McGinty steps down at Pennsylvania DEP
HARRISBURG - Kathleen McGinty, who as secretary of the Pennsylvania Department of Environmental Protection was in charge of executing Gov. Rendell's agenda to clean up the environment, advance energy-conservation initiatives, and attract green businesses, is stepping down.
HARRISBURG - Kathleen McGinty, who as secretary of the Pennsylvania Department of Environmental Protection was in charge of executing Gov. Rendell's agenda to clean up the environment, advance energy-conservation initiatives, and attract green businesses, is stepping down.
In her resignation letter, McGinty thanked Rendell for giving her the "privilege of serving" on his team, but offered no glimpse of future plans beyond taking a vacation with her family.
The letter, which was not made public, said her resignation is effective next Friday. A formal announcement will be made today, a spokesman for Rendell said.
McGinty, 45, a Philadelphia native, is among a growing number of cabinet secretaries and other high-level staffers leaving the administration as Rendell heads into his final two years in office. Among the recent departures were Col. Jeffrey Miller as state police commissioner and Michael Masch as budget secretary.
McGinty's resignation letter came Wednesday, the same day that Rendell - with her by his side - signed into law a bill that creates a $650 million fund to spur investment in alternative and renewable energy and provide rebates for installing solar panels in homes and businesses.
Environmentalists credit McGinty with helping transform Pennsylvania from a rust-belt state with aging and idle factories and polluting mines to one that aggressively fought to clean up the land, water and air and recruited businesses that shared those goals.
"The perception that Pennsylvania is backwards in environmental policy was widely held," said Jan Jarrett, vice president of the environmental advocacy group PennFuture. "She and the governor have transformed a smokestack state to a place where clean, renewable energy is growing and green business is coming."
McGinty's 51/2-year tenure was marked by stormy confirmation sessions in the Senate and pitched battles with Republicans and operators of the coal and manufacturing industries over efforts to institute tough air-quality standards.

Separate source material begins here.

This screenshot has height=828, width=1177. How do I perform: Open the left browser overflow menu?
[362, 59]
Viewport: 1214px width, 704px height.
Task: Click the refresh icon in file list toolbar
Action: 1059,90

She led the successful fight to limit mercury emissions from coal-fired power plants and to reduce toxic emissions from cars sold in the state.
McGinty has maintained she sought to balance environmental and business interests by streamlining the permit process and bringing to Pennsylvania companies that produce renewable energy, among them global wind-energy and solar companies and major biofuel developers.
But industry leaders say dealing with the DEP under McGinty has been frustrating because of unrealistic regulations.
"Her tenure has set back the sensible, compliance-based regiment set under her predecessors," said David N. Taylor, executive director of the Pennsylvania Manufacturers' Association.
He said McGinty had created a climate that was more punitive toward business than collaborative.
Last year, McGinty was the subject of an ethics panel review after the DEP awarded $3,700 in grants to the Pennsylvania Environmental Council, which employed her husband.
The panel found that if McGinty played a similar role in future grant-making, she would violate state ethics law. She said she would abide by the ruling and develop policies to avoid any conflicts of interest.
Under McGinty, the state adopted the Alternative Energy Portfolio Standard program, which stipulates that 18 percent of all the energy generated in Pennsylvania come from clean sources by 2018.
McGinty also worked to clean up water pollution from agricultural waste and toxic mine drainage and to overhaul the state's antiquated mine safety law.
Before taking over the DEP in 2003, McGinty spent five years in the Clinton White House, where she was chairwoman of the White House Council on Environmental Quality and a senior environment adviser to Vice President Al Gore.
In Pennsylvania, supporters said, McGinty will leave a tangible legacy in cleaner water and reclaimed mine and industrial sites, as well as signs of a cleaner future.
"It's one thing to say someone is a transformative leader, but with Katie McGinty it's not abstract," Jarrett said. "When you see the windmills on the horizon or the solar panels on houses and businesses, you know she has made a difference in Pennsylvania."